Triumph Business Capital

January 7, 2022

It is nearly that time again – time to reflect on the year behind us, take inventory of our wins and losses, and plan for a bigger and better year ahead. No, I’m not talking about New Years. I’m talking about tax season. For owner-operators this means navigating ever-changing tax regulations, sifting through piles of receipts and repair documents, and running calculations for numerous tax forms. In this article, we provide some helpful information  on independent contractor truck driver taxes, deductions, truck depreciation, and tips for minimizing taxes.

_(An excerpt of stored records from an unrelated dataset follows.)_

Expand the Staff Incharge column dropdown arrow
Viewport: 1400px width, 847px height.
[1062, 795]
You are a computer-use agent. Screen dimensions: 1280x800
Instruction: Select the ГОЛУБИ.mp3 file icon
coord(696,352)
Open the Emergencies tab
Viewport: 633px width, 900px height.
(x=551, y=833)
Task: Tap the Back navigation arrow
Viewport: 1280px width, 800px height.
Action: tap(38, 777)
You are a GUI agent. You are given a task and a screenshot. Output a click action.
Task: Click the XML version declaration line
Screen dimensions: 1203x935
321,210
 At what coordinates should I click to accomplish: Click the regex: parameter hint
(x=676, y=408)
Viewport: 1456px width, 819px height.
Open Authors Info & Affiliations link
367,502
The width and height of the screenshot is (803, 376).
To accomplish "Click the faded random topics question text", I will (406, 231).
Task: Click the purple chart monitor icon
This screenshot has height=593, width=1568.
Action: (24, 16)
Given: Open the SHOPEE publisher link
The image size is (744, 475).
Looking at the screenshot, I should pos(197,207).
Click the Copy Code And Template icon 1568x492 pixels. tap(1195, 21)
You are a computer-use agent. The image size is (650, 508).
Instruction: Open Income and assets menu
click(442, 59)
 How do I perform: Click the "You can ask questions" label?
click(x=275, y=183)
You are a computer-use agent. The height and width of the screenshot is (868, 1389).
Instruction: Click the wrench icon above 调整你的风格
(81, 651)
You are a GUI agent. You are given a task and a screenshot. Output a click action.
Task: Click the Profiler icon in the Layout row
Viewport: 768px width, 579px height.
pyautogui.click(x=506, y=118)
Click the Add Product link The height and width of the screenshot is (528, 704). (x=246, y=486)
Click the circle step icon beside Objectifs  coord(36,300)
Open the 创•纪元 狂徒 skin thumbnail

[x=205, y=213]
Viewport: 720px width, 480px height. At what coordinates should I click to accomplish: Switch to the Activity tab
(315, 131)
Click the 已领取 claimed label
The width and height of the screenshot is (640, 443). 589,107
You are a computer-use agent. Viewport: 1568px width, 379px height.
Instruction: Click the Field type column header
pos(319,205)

NOTE: This article is for education and reference purposes only. You should always consult a tax professional to discuss your specific situation and finances. 

Types of Taxes

  • Self-employment taxes: Think of these as the Social Security and Medicare taxes that are deducted if you are employed by a company. As an owner-operator, you are responsible for paying these directly to the IRS – currently estimated at a rate of 15.3% (12.4% for Social Security and 2.9% for Medicare). Review full requirements at
  • Income taxes: As an employee, these are the Federal and State taxes that are estimated and withheld from your paychecks based on W-2 deduction filings. As an owner-operator, you are responsible for estimation and payment of these taxes independently. Online resources like provide current rates for both Federal and State income taxes.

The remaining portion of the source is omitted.